Right to in the first hunk we lower group_capacity to 1 when prefer_sibling,
then in the second hunk, you replace that group_capacity usage with
group_weight.

With the end result that prefer_sibling is now ineffective.

That said, I fudged the prefer_sibling usage into the capacity logic,
mostly because I could and it was already how the SMT stuff was working.
But there is no reason we should continue to intertwine these two
things.

So I think it would be good to have a patch that implements
prefer_sibling on nr_running separate from the existing capacity bits,
and then convert the remaining capacity bits to utilization (or activity
or whatever you did call it, see Morton's comments etc.).
Vincent Guittot May 30, 2014, 7:13 p.m. UTC | #6
On 30 May 2014 08:34, Peter Zijlstra <peterz@infradead.org> wrote:
> On Thu, May 29, 2014 at 09:56:24PM +0200, Vincent Guittot wrote:
>> On 29 May 2014 16:02, Peter Zijlstra <peterz@infradead.org> wrote:
>> > On Fri, May 23, 2014 at 05:53:05PM +0200, Vincent Guittot wrote:
>> >> @@ -6052,8 +6006,8 @@ static inline void update_sd_lb_stats(struct lb_env *env, struct sd_lb_stats *sd
>> >>                * with a large weight task outweighs the tasks on the system).
>> >>                */
>> >>               if (prefer_sibling && sds->local &&
>> >> -                 sds->local_stat.group_has_capacity)
>> >> -                     sgs->group_capacity = min(sgs->group_capacity, 1U);
>> >> +                 sds->local_stat.group_capacity > 0)

Data block:
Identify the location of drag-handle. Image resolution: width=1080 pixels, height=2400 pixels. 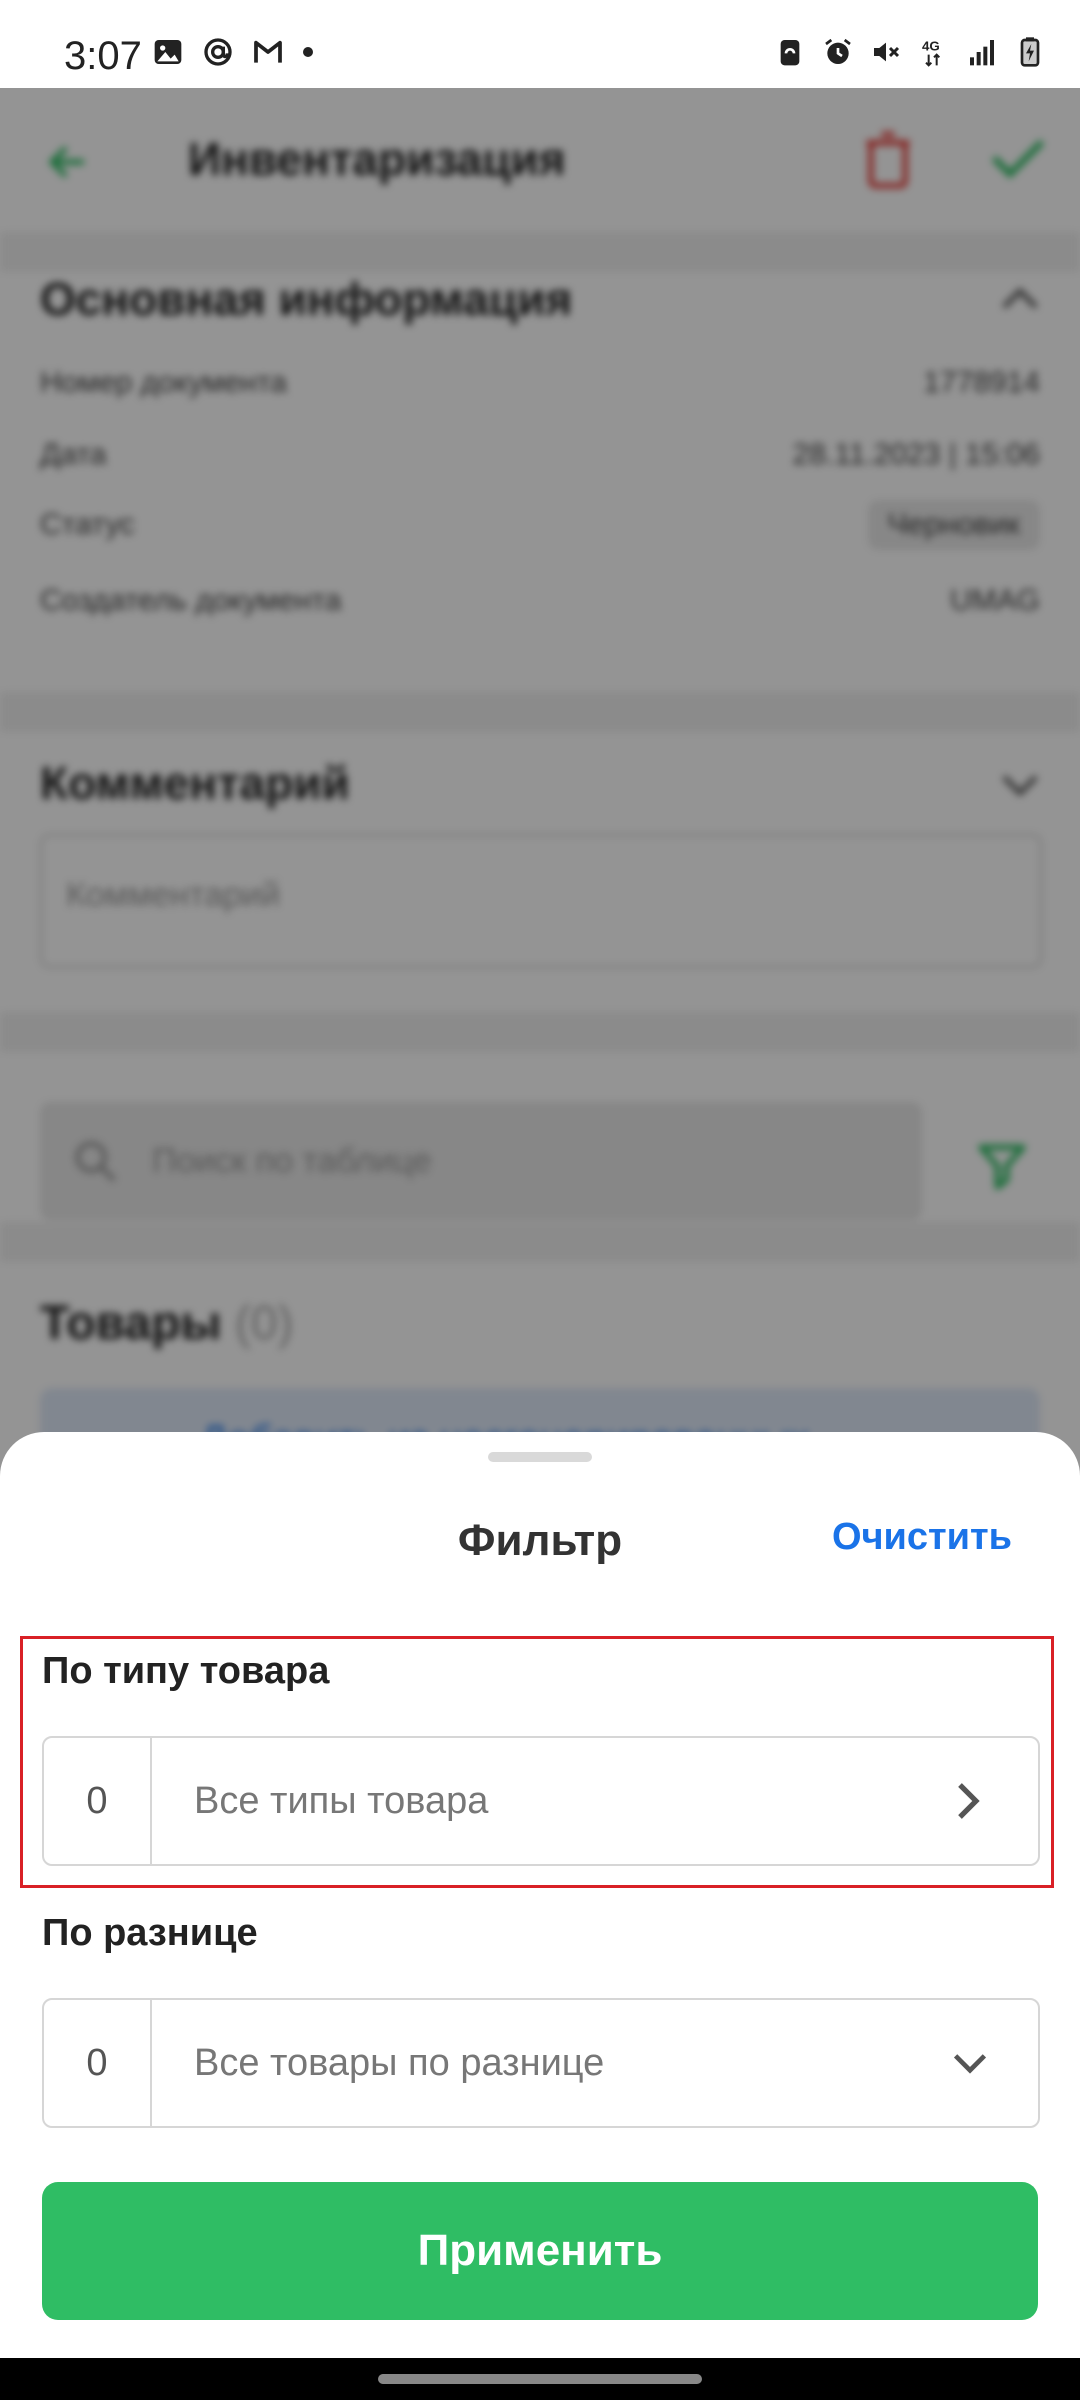
(540, 1457).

Tasks to complete:
1. Reproduce the part of the scheduler patch discussion starting with "Right to in" and going on through "stuff was working.".
2. In the scheduler patch discussion, what is said to be the end result of the two hunks?

Responses:
1.
Right to in the first hunk we lower group_capacity to 1 when prefer_sibling,
then in the second hunk, you replace that group_capacity usage with
group_weight.

With the end result that prefer_sibling is now ineffective.

That said, I fudged the prefer_sibling usage into the capacity logic,
mostly because I could and it was already how the SMT stuff was working.

2. The end result is that prefer_sibling is now ineffective.